4. L’Assemblée exprime aussi sa vive inquiétude au vu des nombreux
cas de campagnes massives de désinformation visant à nuire à la
sécurité, à l’ordre public et aux processus démocratiques pacifiques.
Il est vital de développer des outils pour protéger la démocratie
contre les «armes de l’information», tout en préservant la liberté
d’expression et la liberté des médias dans le pays attaqué.

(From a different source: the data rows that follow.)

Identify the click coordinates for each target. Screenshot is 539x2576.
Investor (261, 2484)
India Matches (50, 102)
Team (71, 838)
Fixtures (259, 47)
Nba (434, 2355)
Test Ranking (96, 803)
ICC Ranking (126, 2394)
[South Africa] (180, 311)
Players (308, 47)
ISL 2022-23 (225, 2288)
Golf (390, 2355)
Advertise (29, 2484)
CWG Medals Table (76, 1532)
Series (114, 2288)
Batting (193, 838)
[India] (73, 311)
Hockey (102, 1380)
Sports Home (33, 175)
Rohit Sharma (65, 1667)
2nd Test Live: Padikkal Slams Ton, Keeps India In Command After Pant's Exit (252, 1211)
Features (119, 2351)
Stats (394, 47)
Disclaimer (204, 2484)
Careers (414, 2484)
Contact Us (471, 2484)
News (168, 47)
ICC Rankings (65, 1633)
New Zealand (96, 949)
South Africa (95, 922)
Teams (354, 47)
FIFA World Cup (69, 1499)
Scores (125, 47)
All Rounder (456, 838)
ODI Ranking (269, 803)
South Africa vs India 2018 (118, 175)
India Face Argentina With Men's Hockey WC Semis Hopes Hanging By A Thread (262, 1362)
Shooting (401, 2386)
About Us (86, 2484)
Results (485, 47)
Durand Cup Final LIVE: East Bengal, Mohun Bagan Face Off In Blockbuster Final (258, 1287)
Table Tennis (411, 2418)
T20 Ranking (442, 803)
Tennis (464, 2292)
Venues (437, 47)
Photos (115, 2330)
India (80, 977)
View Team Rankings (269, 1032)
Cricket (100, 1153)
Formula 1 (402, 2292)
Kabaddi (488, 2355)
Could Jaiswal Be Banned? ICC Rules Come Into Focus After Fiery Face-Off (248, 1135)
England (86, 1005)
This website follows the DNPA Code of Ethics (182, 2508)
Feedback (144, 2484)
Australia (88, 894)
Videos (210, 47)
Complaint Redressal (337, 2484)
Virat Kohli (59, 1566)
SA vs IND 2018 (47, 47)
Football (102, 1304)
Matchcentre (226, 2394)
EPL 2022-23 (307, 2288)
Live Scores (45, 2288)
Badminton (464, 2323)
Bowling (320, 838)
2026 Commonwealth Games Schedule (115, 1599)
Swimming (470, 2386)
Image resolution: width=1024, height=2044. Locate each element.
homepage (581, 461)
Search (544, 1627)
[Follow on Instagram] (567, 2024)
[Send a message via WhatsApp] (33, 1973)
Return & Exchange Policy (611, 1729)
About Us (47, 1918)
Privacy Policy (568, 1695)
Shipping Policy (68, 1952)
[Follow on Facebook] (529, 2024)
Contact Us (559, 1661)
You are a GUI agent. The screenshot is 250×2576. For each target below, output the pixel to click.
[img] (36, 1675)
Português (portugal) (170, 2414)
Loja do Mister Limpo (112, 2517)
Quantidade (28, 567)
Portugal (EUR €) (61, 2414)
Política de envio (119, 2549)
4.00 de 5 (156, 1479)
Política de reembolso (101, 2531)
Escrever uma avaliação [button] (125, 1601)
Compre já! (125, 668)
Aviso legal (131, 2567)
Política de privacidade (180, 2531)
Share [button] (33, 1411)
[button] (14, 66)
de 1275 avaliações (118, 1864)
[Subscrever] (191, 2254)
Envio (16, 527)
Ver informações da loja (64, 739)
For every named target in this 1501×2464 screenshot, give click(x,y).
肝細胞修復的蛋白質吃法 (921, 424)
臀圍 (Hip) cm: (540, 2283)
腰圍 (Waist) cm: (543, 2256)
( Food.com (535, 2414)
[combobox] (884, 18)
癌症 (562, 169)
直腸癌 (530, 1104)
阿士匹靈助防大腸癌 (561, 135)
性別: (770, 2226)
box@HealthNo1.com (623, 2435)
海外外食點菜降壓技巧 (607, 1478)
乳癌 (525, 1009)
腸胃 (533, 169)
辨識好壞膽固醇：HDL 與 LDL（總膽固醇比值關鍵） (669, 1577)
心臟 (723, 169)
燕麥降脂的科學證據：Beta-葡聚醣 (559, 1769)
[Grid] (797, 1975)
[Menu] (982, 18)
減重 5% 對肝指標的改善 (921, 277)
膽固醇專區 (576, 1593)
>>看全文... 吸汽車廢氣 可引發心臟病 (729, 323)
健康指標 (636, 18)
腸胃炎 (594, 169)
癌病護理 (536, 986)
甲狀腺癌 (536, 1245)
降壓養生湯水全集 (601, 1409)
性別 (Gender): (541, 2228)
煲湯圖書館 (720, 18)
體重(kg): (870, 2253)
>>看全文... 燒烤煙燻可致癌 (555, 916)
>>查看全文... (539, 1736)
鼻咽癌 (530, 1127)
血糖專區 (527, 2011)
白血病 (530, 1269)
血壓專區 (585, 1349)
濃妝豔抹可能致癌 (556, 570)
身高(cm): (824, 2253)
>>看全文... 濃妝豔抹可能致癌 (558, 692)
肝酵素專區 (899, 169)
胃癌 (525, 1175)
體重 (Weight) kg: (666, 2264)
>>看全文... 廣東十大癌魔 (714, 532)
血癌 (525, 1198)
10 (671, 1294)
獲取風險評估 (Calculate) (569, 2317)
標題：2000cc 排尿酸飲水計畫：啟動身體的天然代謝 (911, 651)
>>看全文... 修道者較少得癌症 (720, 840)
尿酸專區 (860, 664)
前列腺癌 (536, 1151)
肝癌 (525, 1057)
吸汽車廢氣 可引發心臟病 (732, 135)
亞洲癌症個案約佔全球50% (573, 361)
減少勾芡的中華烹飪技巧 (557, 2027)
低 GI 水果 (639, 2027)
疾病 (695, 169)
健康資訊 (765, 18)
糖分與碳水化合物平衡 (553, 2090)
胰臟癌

5. L’Assemblée note qu’il n’existe pas de définition universellement
acceptée de la «guerre hybride» et qu’il n’y a pas de «droit de
la guerre hybride». Cependant, il est communément admis que la principale caractéristique
de ce phénomène est son «asymétrie juridique», car les adversaires
hybrides, en règle générale, nient leur responsabilité dans les
opérations hybrides et essaient d’échapper aux conséquences juridiques
de leurs actes. Ils exploitent les lacunes du droit et la complexité
de la législation, agissent par-delà les frontières législatives
et dans les espaces sous-réglementés, exploitent les seuils légaux,
sont prêts à commettre de graves violations de la loi, et créent
de la confusion et de l’ambiguïté pour masquer leurs actions.
6. Malgré la complexité de la guerre hybride, l’Assemblée souligne
que les adversaires hybrides n’opèrent pas dans un vide juridique
et que leurs actions sont soumises aux normes pertinentes du droit
international et du droit interne, notamment le droit international
relatif aux droits de l’homme, même si la question de l’attribution
de la paternité de ces actes, et donc de la responsabilité de leurs
auteurs, peut soulever des difficultés. Si, dans le cadre d’une
guerre hybride, un État recourt à la force contre un autre État,
ce dernier est autorisé à invoquer le droit de légitime défense
découlant de l’article 51 de la Charte des Nations Unies et les normes
du droit international humanitaire s’appliqueront. Or, dans la pratique,
les adversaires hybrides évitent de faire un usage manifeste de
la force qui atteindrait le seuil requis pour déclencher l’application
des normes précitées, ce qui crée une zone grise du droit.
7. L’Assemblée note que, lorsqu’un adversaire hybride s’abstient
d’utiliser des moyens militaires, ses actes devraient être examinés
à la lumière du droit pénal interne et, si nécessaire et selon la
situation, des instruments juridiques internationaux pertinents
couvrant des domaines d’action particuliers (tels que le droit de
la mer ou les normes relatives à la lutte contre la cybercriminalité,
le terrorisme, le discours de haine ou le blanchiment d’argent).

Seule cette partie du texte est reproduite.